A implantação nacional do PSD garante-lhe que não seguirá a curto prazo o destino do CDS mas a liderança de Luís Montenegro poderá muito bem ser a última oportunidade para o PSD manter a sua posição como um dos dois grandes partidos nacionais e alternativa natural de governação ao PS. Se Montenegro e quem o acompanha não forem capazes de inverter a trajetória de declínio do PSD, é bem possível que os resultados das legislativas de 2022 se apresentem apenas como um primeiro passo decisivo no sentido da reconfiguração do espaço da direita portuguesa no sentido do padrão mais comum no resto da Europa. Não é demais recordar que em múltiplos países europeus – com destaque para vários sociologicamente e culturalmente mais próximos de Portugal, como França, Espanha e Itália – os partidos tradicionais de centro-direita têm visto parte substancial do seu espaço tradicional ocupado por novos partidos. Essas novas forças partidárias são diferentes entre si mas todas incorporam pelo menos alguns elementos do que se convencionou designar como radicalismo ou populismo, numa linha cujo representante mais próximo em Portugal é inequivocamente o Chega, liderado por André Ventura.

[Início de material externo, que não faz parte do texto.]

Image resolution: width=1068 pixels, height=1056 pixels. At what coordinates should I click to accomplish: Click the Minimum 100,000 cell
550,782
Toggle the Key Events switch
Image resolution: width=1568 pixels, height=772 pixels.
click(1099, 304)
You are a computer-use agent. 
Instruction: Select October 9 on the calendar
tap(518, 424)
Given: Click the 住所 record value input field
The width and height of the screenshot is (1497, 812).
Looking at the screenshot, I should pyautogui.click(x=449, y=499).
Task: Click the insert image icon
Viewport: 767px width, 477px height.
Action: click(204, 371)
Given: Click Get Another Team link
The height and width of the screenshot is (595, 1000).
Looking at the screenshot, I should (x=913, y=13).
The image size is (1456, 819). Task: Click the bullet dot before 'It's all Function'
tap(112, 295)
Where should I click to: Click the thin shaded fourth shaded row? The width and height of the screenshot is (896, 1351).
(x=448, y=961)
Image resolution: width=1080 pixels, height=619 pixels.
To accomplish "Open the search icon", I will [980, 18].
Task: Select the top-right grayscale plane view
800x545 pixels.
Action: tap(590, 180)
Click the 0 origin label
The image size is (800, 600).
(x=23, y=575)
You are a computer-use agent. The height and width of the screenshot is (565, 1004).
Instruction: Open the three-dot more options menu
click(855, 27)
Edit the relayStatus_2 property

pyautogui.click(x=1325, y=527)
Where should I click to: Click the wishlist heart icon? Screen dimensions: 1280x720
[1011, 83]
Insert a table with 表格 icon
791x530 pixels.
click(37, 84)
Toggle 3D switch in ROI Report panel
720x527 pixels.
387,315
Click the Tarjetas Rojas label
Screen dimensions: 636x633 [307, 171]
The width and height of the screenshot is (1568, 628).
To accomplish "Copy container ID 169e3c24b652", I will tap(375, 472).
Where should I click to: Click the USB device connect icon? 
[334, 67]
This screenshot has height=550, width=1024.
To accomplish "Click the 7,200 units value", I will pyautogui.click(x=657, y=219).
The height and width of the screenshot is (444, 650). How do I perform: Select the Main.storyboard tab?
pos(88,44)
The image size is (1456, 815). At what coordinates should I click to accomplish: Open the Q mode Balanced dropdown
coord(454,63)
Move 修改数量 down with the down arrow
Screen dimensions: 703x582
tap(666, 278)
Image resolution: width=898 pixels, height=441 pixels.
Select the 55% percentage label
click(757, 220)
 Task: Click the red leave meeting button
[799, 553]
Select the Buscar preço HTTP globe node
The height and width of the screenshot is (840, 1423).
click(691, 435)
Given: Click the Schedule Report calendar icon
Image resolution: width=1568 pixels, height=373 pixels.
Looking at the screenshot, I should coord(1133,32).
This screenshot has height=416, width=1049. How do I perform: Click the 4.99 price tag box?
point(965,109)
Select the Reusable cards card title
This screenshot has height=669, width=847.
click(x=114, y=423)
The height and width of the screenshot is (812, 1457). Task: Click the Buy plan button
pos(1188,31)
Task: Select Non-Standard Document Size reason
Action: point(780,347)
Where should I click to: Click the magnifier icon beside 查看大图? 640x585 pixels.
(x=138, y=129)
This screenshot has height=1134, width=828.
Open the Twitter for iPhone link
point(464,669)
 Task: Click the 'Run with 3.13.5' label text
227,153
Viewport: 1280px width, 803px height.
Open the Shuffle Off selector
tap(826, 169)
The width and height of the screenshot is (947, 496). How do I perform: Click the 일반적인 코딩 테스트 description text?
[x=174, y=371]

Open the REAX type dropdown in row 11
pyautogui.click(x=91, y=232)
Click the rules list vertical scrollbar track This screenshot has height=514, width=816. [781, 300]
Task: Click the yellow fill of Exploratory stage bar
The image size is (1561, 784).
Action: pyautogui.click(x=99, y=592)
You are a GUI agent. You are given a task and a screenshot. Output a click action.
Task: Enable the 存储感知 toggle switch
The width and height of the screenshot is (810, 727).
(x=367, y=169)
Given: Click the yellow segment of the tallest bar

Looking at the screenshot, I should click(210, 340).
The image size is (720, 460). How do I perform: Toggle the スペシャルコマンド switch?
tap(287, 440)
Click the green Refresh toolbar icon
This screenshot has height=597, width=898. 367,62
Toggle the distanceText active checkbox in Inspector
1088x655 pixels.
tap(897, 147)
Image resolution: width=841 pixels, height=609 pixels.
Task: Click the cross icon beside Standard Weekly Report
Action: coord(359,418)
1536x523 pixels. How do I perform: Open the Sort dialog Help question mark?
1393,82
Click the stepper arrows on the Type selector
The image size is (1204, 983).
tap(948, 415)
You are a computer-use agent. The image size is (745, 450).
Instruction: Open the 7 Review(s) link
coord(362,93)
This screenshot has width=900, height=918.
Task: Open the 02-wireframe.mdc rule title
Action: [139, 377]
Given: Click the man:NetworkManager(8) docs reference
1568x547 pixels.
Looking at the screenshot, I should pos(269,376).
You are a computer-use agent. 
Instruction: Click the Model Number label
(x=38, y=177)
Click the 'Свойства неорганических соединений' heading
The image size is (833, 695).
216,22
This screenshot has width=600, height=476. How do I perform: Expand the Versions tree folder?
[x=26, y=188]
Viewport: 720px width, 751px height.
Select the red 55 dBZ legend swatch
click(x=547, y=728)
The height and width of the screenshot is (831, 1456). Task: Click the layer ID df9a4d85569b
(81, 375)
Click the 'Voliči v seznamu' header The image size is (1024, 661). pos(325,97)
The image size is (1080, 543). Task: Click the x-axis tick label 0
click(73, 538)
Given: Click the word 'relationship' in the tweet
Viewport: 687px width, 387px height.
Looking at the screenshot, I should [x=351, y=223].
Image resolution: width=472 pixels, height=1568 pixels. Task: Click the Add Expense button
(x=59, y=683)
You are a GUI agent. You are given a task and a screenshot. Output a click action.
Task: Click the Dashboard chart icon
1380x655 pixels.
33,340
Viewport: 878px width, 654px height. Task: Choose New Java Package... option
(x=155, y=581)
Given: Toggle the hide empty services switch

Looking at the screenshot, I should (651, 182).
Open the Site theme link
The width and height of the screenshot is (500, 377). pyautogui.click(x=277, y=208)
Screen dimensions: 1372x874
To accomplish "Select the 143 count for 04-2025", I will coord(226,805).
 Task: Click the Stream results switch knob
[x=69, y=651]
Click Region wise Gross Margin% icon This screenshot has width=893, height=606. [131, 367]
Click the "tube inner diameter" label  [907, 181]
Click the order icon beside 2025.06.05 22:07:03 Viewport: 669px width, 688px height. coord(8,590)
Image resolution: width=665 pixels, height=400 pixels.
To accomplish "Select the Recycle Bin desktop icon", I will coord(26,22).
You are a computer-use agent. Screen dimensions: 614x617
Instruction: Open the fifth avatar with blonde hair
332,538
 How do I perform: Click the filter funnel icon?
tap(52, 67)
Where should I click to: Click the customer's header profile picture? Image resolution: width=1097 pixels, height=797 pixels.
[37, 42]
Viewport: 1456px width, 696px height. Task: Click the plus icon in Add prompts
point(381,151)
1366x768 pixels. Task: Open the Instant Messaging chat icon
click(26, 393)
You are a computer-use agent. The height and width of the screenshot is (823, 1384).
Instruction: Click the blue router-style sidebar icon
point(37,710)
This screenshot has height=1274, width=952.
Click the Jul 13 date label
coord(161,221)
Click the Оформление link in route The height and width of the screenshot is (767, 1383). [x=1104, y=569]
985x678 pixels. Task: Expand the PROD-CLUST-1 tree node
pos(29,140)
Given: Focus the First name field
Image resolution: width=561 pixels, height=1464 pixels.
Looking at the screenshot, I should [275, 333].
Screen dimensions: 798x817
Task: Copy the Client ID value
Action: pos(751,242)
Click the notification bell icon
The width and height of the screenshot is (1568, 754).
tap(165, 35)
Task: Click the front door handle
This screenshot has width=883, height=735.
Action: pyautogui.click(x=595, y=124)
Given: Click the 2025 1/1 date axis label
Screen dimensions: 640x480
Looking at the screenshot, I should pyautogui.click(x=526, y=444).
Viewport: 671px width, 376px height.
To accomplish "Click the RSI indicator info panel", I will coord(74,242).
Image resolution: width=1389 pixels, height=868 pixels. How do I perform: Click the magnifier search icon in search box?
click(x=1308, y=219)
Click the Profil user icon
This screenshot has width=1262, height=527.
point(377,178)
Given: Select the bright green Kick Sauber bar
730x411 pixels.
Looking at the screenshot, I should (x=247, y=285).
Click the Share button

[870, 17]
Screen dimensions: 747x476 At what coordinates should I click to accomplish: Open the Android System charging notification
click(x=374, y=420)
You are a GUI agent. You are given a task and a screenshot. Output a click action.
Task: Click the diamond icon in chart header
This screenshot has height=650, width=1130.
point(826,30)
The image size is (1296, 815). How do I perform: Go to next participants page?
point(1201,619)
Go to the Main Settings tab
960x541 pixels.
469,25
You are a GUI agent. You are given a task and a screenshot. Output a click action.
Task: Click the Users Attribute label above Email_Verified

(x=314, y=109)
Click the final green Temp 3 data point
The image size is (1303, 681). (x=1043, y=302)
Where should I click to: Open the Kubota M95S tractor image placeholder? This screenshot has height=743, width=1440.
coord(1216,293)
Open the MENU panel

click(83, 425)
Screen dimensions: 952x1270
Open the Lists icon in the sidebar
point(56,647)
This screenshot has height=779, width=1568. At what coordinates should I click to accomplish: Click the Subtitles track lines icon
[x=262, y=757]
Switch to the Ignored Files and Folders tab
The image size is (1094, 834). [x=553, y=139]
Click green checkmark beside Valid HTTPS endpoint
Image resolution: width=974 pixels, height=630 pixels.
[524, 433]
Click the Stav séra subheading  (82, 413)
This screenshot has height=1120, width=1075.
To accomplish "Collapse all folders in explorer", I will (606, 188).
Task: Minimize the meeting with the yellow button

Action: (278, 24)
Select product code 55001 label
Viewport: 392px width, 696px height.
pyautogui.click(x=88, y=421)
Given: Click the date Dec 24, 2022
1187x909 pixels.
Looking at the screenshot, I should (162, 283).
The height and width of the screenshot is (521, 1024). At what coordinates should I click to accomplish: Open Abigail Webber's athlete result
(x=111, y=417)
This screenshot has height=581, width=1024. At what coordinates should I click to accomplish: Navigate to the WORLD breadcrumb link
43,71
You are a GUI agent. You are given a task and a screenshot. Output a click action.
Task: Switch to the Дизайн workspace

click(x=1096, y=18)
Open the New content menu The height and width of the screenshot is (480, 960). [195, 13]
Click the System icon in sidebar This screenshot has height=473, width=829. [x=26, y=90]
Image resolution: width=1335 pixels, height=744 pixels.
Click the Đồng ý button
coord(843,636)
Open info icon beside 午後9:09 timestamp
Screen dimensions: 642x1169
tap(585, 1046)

Apesar de relativamente pouco conhecido, Montenegro tem uma boa imagem e um perfil combativo que pode ser adequado para o actual contexto. Seria no entanto um erro para o novo líder do PSD desvalorizar os riscos da concorrência directa de André Ventura. Importa recordar que, não obstante a elevada taxa de rejeição por amplos segmentos do eleitorado de que padece o líder do CH, Ventura apareceu já em alguns estudos de opinião como sendo percepcionado como o líder da oposição, superando o anterior líder do PSD Rui Rio.